WORK TO BE COMPLETED:
Select all lines holding the word "Office" from the entries that follow.
BEGIN TASK MATERIAL
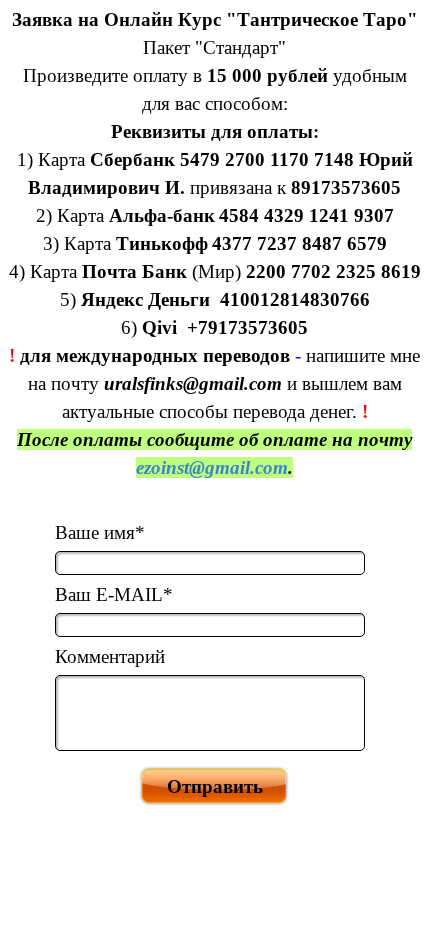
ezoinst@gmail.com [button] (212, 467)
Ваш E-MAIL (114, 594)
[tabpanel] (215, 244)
END TASK MATERIAL
BEGIN TASK MATERIAL
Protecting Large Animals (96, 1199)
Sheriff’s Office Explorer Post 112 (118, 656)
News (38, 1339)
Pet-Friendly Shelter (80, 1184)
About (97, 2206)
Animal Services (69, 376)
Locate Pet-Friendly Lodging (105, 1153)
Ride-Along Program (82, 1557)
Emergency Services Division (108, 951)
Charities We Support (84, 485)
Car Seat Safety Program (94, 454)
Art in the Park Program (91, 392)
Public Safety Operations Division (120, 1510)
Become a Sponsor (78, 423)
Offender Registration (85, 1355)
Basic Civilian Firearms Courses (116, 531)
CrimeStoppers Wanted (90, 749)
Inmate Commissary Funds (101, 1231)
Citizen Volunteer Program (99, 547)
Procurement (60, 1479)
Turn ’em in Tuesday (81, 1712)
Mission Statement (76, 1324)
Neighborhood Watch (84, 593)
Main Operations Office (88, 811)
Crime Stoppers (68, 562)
END TASK MATERIAL
BEGIN TASK MATERIAL
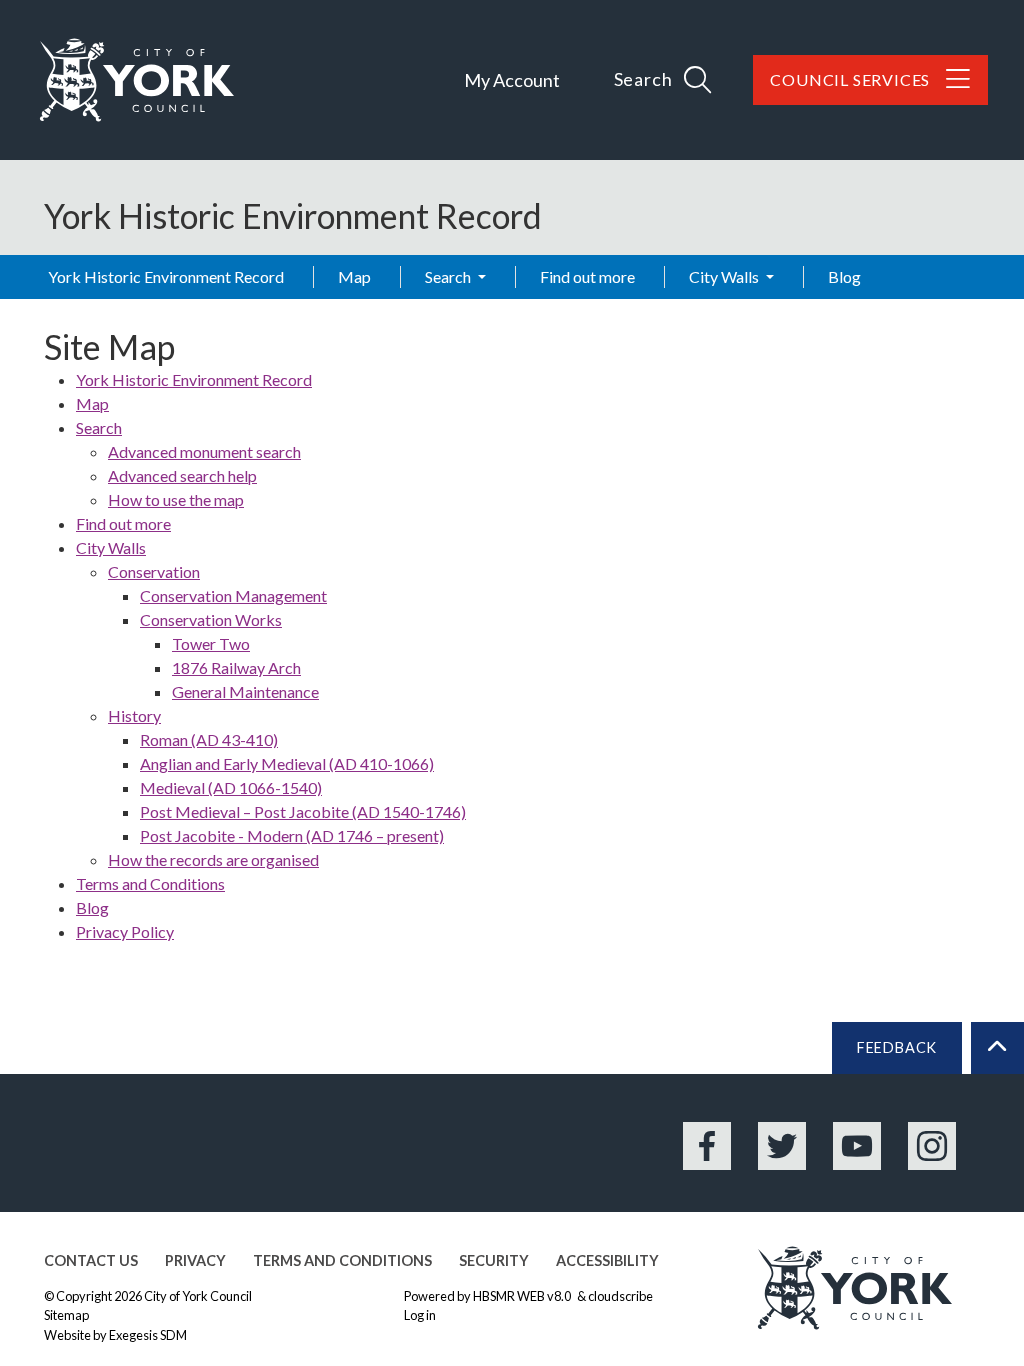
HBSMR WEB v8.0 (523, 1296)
END TASK MATERIAL
TASK ANSWER:
Sheriff’s Office Explorer Post 112 (118, 656)
Main Operations Office (88, 811)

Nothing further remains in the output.